**To be done**
Rewrite the items as a numbered list, starting with the line that contains "Given: Refresh the licensed nodes list" and continuing through the line that contains "coord(464,242)", with both of those lines included. Leave out any blank lines.

**Items**

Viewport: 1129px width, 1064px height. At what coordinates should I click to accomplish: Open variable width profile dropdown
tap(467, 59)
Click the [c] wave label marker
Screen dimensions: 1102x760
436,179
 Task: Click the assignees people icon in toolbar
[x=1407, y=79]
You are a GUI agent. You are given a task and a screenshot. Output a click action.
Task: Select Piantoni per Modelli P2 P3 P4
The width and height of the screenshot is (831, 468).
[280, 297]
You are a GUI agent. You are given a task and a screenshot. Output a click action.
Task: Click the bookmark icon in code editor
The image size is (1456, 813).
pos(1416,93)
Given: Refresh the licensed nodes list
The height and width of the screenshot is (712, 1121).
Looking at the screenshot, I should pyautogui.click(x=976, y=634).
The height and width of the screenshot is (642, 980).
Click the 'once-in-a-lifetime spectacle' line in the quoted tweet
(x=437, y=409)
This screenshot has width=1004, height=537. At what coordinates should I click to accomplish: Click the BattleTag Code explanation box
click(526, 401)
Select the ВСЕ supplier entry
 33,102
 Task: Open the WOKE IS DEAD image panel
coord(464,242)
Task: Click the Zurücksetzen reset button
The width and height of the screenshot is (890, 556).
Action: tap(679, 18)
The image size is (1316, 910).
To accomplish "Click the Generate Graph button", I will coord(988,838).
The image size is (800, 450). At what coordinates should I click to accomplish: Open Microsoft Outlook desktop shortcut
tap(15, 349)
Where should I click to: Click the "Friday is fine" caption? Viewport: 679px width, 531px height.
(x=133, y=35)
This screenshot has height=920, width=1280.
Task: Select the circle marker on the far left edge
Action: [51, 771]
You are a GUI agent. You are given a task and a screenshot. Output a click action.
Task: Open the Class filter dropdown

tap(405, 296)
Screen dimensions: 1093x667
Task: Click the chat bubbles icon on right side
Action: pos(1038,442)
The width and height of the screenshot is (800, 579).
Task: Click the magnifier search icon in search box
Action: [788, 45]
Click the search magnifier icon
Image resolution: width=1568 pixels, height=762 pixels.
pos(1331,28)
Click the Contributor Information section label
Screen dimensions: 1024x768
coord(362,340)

**Result for this task**
1. Given: Refresh the licensed nodes list
2. The height and width of the screenshot is (712, 1121).
3. Looking at the screenshot, I should pyautogui.click(x=976, y=634).
4. The height and width of the screenshot is (642, 980).
5. Click the 'once-in-a-lifetime spectacle' line in the quoted tweet
6. (x=437, y=409)
7. This screenshot has width=1004, height=537. At what coordinates should I click to accomplish: Click the BattleTag Code explanation box
8. click(526, 401)
9. Select the ВСЕ supplier entry
10.  33,102
11.  Task: Open the WOKE IS DEAD image panel
12. coord(464,242)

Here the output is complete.